Thursday, October 28, 2021

MARY JANE by Jessica Anya Blau

 

During the Covid times I had the hardest time reading new fiction. I just didn't want real life or anything remotely sad. Super-editor Jen Hart gave me this book over the summer and I loved the cover, but I didn't crack it because, well, it wasn't written by Maud Hart Lovelace or Janet Lambert. 

But then I did, and boy was I thrilled!

This book ticks so many of my boxes - good girl rebelling, fake celebrities, precocious - but not irritating - children, good Christians and bad Christians and smoking pot as a form of comfort. Oh! And beach getaways!

The premise is that Mary Jane is hired as a mother's helper by a family in her Baltimore 'burb in the 1970s. Her family life is cold and structured. Her home is immaculate and her family shows up at the country club and church with the regularity of a Swiss train. Her mom is raising her to be a Stepford daughter and her reputation needs to be shiny and polished at all times. 

The family Cone hires her to take care of their delightful daughter Izzy and she is ushered into a world where cleanliness is next to impossible and all meals are takeout. 

Izzy is the sort of child that could have come across as irritating with a less delicate writer, but she squirms delightfully across the pages. Sure, she is irritating, but in a realistic way and the bond that grows between she and Mary Jane feels real. 

Mr. Cone is a therapist and his client is Jimmy, a huge rock star who is struggling with addiction. Jimmy's wife Sheba seems like a cross between Cher and Marie Osmond (if you can believe it) and is far more wise and grounded than you'd think.  They are deeply in love and committed to Jimmy's recovery. Mrs. Cone has some issues with her own standing in the adult group and it makes for some uncomfortable and satisfying moments. 

The story unfolds beautifully. There is always the undercurrent of worry that Mary Jane is going to get caught in the lies she tells her mother. But the truth is that she is changing the lives of the people she works for as much as they are changing hers. She takes the lessons of cooking and cleaning that are so important to mer mom and uses them to teach the adults around her (and Izzy) that sometimes these traditional things are a form of self-care. 

And she is changed as well. She learns that "weird" people are often wonderful and that there are many ways of thinking about things.
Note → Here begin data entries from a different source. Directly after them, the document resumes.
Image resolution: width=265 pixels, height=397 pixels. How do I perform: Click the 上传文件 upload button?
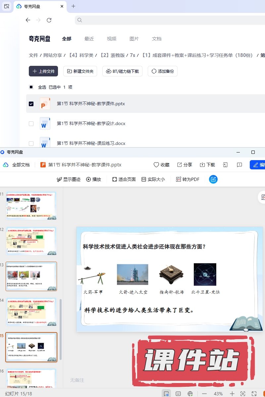pos(43,71)
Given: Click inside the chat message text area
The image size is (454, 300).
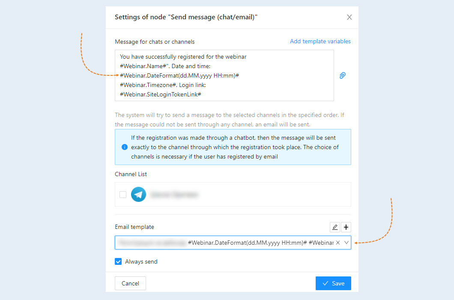Looking at the screenshot, I should pos(224,75).
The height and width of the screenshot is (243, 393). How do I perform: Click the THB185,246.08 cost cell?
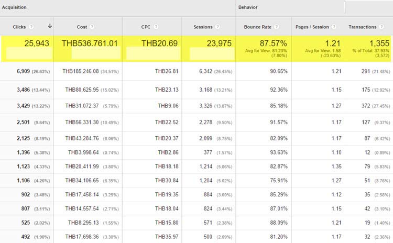[x=83, y=71]
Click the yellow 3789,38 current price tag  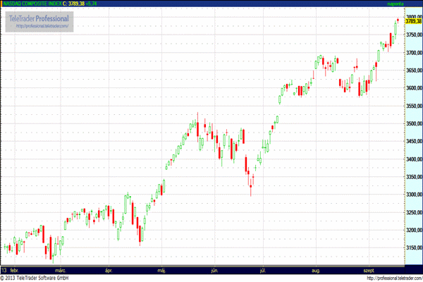coord(413,21)
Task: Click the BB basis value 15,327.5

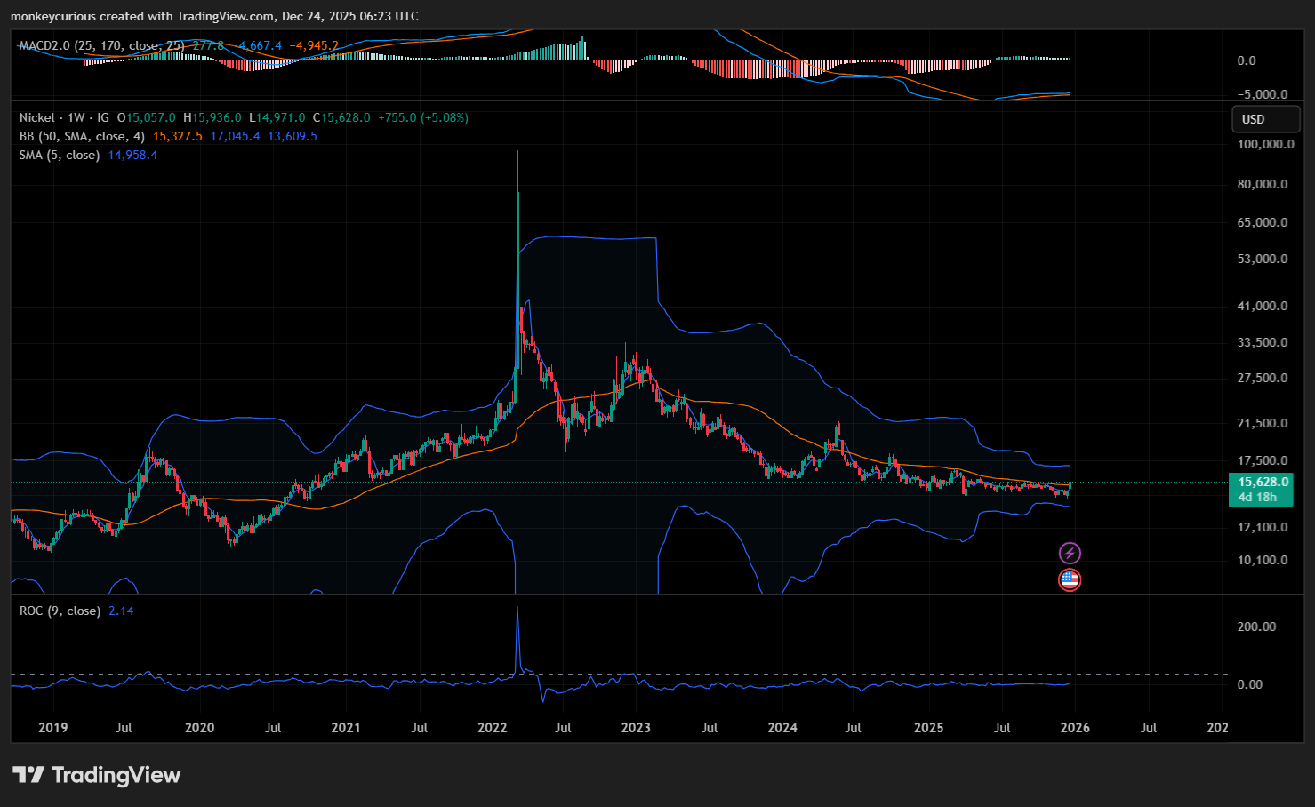Action: 178,136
What I loved the most is the church-y bits. So often in fiction religion is shown as a crutch or a ball and chain. And certainly the rigid WASPy-ness of Mary Jane's family is damaging, but Jimmy and Sheba, with all their worldliness, make a good argument for the comfort and joy of faith. 

The culmination of the story is a week on the shore and the twists are always satisfyingly just shy of jarring. They will surprise, but they work. I felt that the ending was somewhat unexpected, but just right. I can't wait to forget the details of this book so that I can read it again and be delighted anew. For now, I will just tell everyone I know to read it! So go read it.

1 comment:

  1. Sounds fabby! Please to borrow? Also, I believe that *I* am a cross between Marie Osmond and Cher.